Derrière ce physique ingrat se cache une personnalité a priori non moins déplaisante. Turner, un monstre d’égoïsme. Ainsi aurait pu s’intituler le premier tableau du film, si celui-ci avait été découpé en tableaux. Chaque fois qu’elle lui rend visite, il congédie ou ignore Sarah Danby, veuve aigrie avec qui il aurait eu deux filles. Quant à sa paternité, il la dénie dans plusieurs scènes. Lorsque son homologue endetté, Benjamin Haydon (1786-1846), le mouton noir de l’Académie, lui reproche de ne pas connaître la douleur due à la mort d’un enfant, l’insensible ne le détrompe pas. Lorsque la même Sarah Danby revient lui annoncer la mort de sa cadette, l’insensible feindra l’indifférence en sa présence. Ce n’est qu’une fois la furie partie – à la décharge du personnage, la mère amère ne force pas l’indulgence –, que le peintre émettra un concert de pleurs, grinçant à souhait.

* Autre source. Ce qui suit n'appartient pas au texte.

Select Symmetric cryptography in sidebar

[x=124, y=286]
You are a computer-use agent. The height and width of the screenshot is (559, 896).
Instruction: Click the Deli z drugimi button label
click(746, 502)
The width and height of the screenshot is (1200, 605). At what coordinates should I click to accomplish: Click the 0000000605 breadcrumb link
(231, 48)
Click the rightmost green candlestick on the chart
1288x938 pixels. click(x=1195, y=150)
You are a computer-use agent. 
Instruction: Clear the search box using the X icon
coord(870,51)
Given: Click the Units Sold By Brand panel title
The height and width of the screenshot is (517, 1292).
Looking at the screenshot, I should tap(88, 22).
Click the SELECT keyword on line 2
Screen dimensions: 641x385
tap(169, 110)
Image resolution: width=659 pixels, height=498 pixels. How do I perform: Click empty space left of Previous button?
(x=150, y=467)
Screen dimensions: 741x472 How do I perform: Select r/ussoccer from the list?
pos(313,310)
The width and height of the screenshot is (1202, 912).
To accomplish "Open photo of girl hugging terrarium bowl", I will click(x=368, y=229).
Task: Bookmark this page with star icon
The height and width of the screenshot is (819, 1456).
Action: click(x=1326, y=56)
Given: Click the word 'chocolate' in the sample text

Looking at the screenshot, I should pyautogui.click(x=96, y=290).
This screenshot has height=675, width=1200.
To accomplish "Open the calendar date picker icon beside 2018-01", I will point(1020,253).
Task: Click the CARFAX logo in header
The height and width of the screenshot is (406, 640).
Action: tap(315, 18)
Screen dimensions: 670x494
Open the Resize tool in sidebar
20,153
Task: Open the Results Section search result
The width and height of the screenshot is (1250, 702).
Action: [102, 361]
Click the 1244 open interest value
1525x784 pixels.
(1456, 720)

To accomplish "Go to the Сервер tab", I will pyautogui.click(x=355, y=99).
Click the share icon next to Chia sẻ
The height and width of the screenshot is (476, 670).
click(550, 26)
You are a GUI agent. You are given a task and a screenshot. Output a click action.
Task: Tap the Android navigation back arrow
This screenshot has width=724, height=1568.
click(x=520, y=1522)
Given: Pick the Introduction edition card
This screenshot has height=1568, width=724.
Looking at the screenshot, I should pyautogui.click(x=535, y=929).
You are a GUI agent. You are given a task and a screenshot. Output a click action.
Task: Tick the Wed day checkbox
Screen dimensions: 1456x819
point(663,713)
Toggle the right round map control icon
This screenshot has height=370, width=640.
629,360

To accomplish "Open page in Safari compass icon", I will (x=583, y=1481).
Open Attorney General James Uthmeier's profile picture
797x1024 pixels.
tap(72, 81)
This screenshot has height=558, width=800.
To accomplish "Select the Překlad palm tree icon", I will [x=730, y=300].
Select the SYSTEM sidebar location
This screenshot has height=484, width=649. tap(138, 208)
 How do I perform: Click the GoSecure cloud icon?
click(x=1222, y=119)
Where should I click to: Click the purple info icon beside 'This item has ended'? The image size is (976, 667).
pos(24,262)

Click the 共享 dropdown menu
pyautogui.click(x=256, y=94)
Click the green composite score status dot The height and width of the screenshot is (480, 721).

En effet, l’humanité du héros finit par ressortir progressivement. Si sa laideur met en valeur la splendeur des paysages capturés par la caméra de Mike Leigh dans des plans d’aspect quasi pictural ; à l’inverse, la noirceur de certains personnages ou décors, souligne sa profonde candeur, pour ne pas dire bonhomie. Les premiers accès de gentillesse chez Turner coïncident avec le déclin de son père. Une lueur d’inquiétude anime son regard face aux chutes et quintes tonitruantes de ce dernier. Pourtant, cette piété filiale exclut la mère du peintre. Sur son lit de mort, Turner Sr. exprime tour à tour regrets et dégoût quant à cette femme que l’on comprend fatale. « Nous avons bien fait de la chasser, papa. Elle nous empoisonnait l’existence », s’exclame le fils avant de se retrouver devant un corps inanimé. Tandis que le spectateur s’interroge sur le destin de la mère indigne, les images défilent d’un marché de légumes à un bordel. L’empathie suscitée par le deuil du héros le lave de tout soupçon, comme si la perte d’un être cher le rendait soudainement hermétique aux fantasmes. Pourquoi l’esthète irait-il dans une maison close, si ce n’est pour croquer une jeune prostituée ? La confirmation de cette hypothèse soulève toutefois une autre question. Comment l’artiste peut-il resté stoïque face aux courbes qui se présentent à lui ? Seconde effusion de larmes devant le tas de chair allongé sur le lit. Ainsi s’inversent les points de vue, à la manière d’une contre-plongée en peinture. Dès lors, on ne regarde plus Turner de haut, mais avec un respect qui confine à la pitié lorsque celui-ci devient la risée de la « haute » société, soit le dindon de la farce, pour filer la métaphore gourmande. Aux critiques incendiaires d’une princesse contemplant son œuvre, répondent les farces dégradantes d’une troupe de théâtre public le limitant au statut de goinfre invétéré. De même, au moment de sa déchéance physique, accusée par maintes pérégrinations, le spectateur est invité à compatir.
L’appel des mers/mères
Entre une succession de voyages et une application le rivant au plus près de ses toiles, la vue du peintre était vouée à baisser. Turner par monts et par « veaux » (et non vaux), sommes-nous tentés d’écrire au vu de son appétit ogresque. Grotesque s’avère par ailleurs, l’instance sur ce point. En revanche, on ne se lasse pas de suivre les déplacements de cet artiste attiré par la mer. « Tu n’en as pas marre de peindre des marines ? », demande Haydon au héros habitué à cracher sur ses tableaux pour assouplir le mouvement des vagues. D’un port à l’autre, son amour pour l’eau ne manque jamais de s’intensifier ; à tel point que l’inconscient demande à être attaché en haut d’un mât. Exposé aux assauts d’une violente tempête, il tombe malade sans pour autant cesser de travailler. A croire que si l’expérience était à reproduire, l’artiste la revivrait sans hésiter. Peut-être en eût-il été autrement si Mrs. Booth n’avait été là pour le soigner.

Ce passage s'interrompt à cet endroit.